John Collins’ production for the Elevator Repair Service of New York, presented by LIFT, comes trailing all sorts of recommendations for its radical austerity, but it strikes me as failing to have any interesting attitude to its material, to be lazily engineered in the modern dowdy office setting, and to be deeply non-theatrical.

The same was not true of a much sharper distillation of Ernest Hemingway’s The Sun Also Rises, which the ERS brought to the Edinburgh Festival four years ago (running at a mere three-and-a-half hours). Here, the show plods on with Jim Fletcher as a doomy-voiced, Boris Karloff-style Gatsby and Lucy Taylor as a whacked-out, unappealing subversion of his scintillating Southern belle.

The stage is deliberately under-energised, as if to place Fitzgerald’s silvery, glistening prose in ironic relief. But the effect is the opposite. The enervating tedium of the office set-up is disastrously contagious, and the acting dull, with Manhattan street sounds mingling with jazz age party noise and screeching car tyres on a soundtrack operated in full view by one of the actors at the side of the stage.

The skill of great theatrical adaptations of novels – David Edgar’s of Nicholas Nickleby, Shared Experience’s A Passage to India, or even Les Misérables – is to make you feel that nothing has been left out … apart from the controlling voice of the narrating author. And here, that’s the part you often wish had been omitted. While you see the point of not having Robert Redford and Mia Farrow on the stage, boy do you long for them by the end.

Certain descriptive stretches, such as the first sight of Gatsby’s illuminated mansion, or of the party drunk who declares, astonished, that all the books in Jay’s library are real, or the proximity of Daisy’s green light burning at the end of her dock across the bay, sit up effectively, and it’s good to hear them. And no film adaptation will ever include Nick’s confession that his underwear is climbing around his legs like a wet snake on a blazingly hot New York afternoon.

Nick’s girlfriend, the golf champion Jordan Baker, thrice described as “jaunty”, is pertly played by Susie Sokol, though the parallel contrast between her relationship with Nick and that of Jay and Daisy, which could have been more theatrically charged, is left hanging.
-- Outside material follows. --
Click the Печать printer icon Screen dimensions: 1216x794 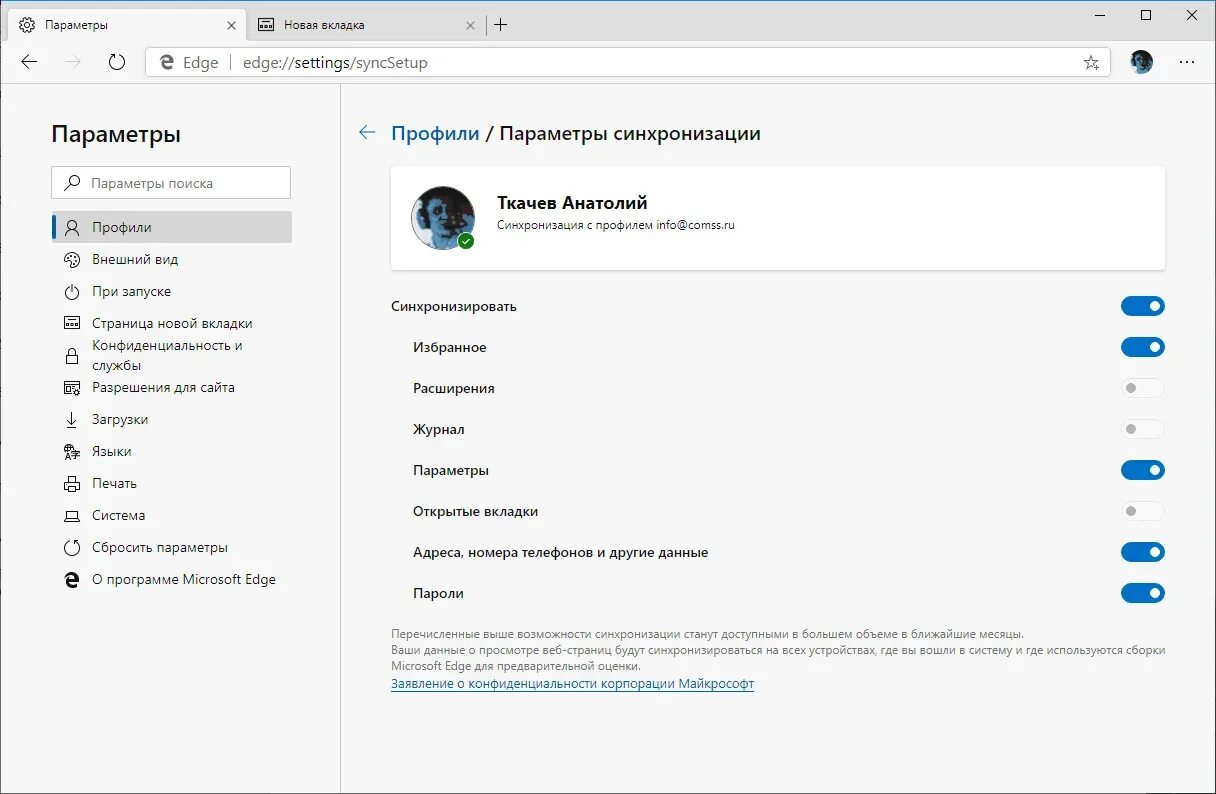point(70,483)
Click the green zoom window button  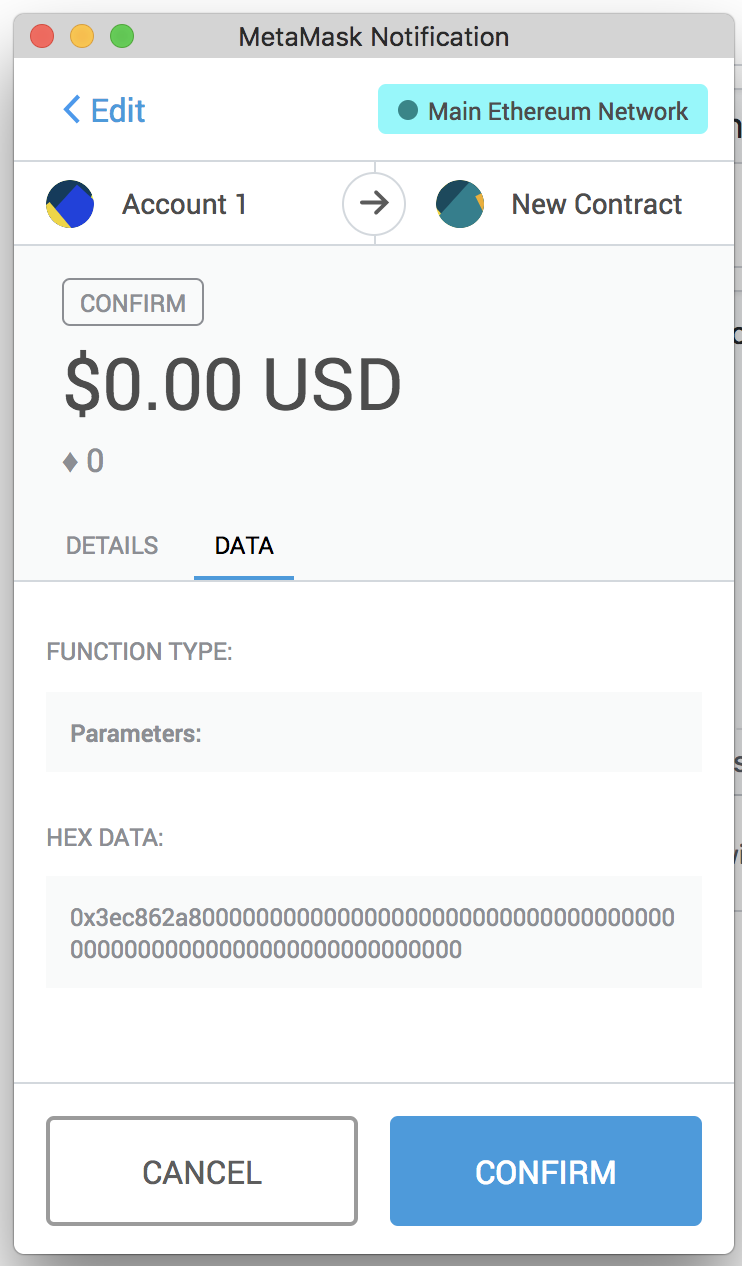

But I did like the desolate melancholy of the outing to the Plaza Hotel, with the characters stranded in a livid half-light while the strains of Mendelssohn’s wedding march seep through the floorboards.

There’s no clinching dramatic statement of how the enigmatic boss in the contemporary office relates to his alter ago, Gatsby, and the framing stage metaphor is simply abandoned in the rhapsodic adieus of the last pages. And what could have been a surprise masterstroke, the appearance of Jay’s father at the end, is merely a crushing let-down, hide-bound by textual fidelity and very poor acting.